• **Fragmento**:
++++++++++++++++++++
Aquí, sin embargo, no cabía preguntarse si Foreman estaba loco. El estado mental de un campeón de los pesos pesados es mucho más especial que todo eso. No habría muchos psicópatas capaces de soportar la disciplina del boxeo profesional. No obstante, un campeón de los pesos pesados debe vivir en un mundo sin proporciones. Es posiblemente el más aterrador de los asesinos desarmados. Con sus manos podría asesinar a cincuenta hombres antes de sentirse lo suficientemente cansado como para seguir matando. ¿O tal vez dicho número se aproximara a los cien? En realidad, uno de los motivos por los que Alí inspiraba amor (y relativamente poco respeto hacia su fuerza) era el hecho de que su personalidad sugiriera invariablemente la idea de que no sería capaz de causar daño a un hombre corriente, sino que se limitaría a zafarse de cada ataque mediante un mínimo movimiento, y que pase el siguiente. Foreman, en cambio, era una amenaza real. En cualquier pesadilla de matanza, atacaría y atacaría.
++++++++++++++++++++
• **Datos de entrada**:

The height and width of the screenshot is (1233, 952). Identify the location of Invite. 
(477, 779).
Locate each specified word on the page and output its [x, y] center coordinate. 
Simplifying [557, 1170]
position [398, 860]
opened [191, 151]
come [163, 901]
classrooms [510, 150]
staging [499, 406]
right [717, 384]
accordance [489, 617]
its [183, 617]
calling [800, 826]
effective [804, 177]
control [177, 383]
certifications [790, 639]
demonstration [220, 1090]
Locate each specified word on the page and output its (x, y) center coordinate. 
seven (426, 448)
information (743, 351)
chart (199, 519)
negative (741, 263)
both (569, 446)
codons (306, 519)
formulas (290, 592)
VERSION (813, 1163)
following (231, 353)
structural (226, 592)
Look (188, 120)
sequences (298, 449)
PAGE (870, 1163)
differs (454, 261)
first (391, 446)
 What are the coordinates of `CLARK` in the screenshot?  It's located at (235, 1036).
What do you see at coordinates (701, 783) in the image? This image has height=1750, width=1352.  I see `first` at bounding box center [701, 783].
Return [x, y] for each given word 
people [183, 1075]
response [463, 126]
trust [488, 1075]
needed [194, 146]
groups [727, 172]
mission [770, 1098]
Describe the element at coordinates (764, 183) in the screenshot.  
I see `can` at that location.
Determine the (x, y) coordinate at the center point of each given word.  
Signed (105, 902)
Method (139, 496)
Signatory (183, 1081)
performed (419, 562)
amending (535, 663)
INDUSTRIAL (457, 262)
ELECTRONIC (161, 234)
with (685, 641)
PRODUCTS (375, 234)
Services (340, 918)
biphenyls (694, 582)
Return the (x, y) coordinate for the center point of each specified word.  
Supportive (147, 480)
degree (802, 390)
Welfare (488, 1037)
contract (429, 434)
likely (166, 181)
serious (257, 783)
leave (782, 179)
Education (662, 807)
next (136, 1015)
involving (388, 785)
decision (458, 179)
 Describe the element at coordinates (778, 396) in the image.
++++++++++++++++++++
• **Acciones a seguir**:
A. Según el fragmento sobre Foreman y Alí, ¿qué inspiraba Alí?
B. Enumera todo lo que el fragmento sobre Foreman y Alí afirma acerca de un campeón de los pesos pesados en general.
C. Prosigue el fragmento sobre Foreman y Alí a partir de su última oración.

• **Respuestas**:
A. Inspiraba amor, y relativamente poco respeto hacia su fuerza.

B.
- Su estado mental es mucho más especial que todo eso.
- Debe vivir en un mundo sin proporciones.
- Es posiblemente el más aterrador de los asesinos desarmados.
- Con sus manos podría asesinar a cincuenta hombres antes de sentirse lo suficientemente cansado como para seguir matando.

C.
Pero, como es lógico, los boxeadores profesionales no se entrenan para cometer asesinatos en masa. Muy al contrario, el boxeo ofrece una profesión a los hombres que de otro modo tal vez cometieran asesinatos por las calles. A pesar de ello, la violencia que era capaz de generar un campeón como Foreman causa vahídos cuando se la ve dirigida contra otro boxeador. Esta violencia, convertida en una habilidad especial, le había permitido ganar el campeonato a su trigésima octava pelea. Foreman jamás había sido derrotado. La noche en que ganó el campeonato había acumulado nada menos que treinta y cinco K.O., concluyendo en general sus combates antes del tercer asalto: diez en el primer asalto, once en el segundo, once en el tercero y cuarto. ¡Qué marca tan increíble! No había por qué considerarlo un psicópata. Era más bien un genio físico que empleaba los métodos de la catatonia (silencio, concentración e inmovilidad). Dado que Alí era un genio en otro sentido completamente distinto, cabía anticipar la más insólita de las guerras: una colisión entre distintas encarnaciones de la inspiración divina.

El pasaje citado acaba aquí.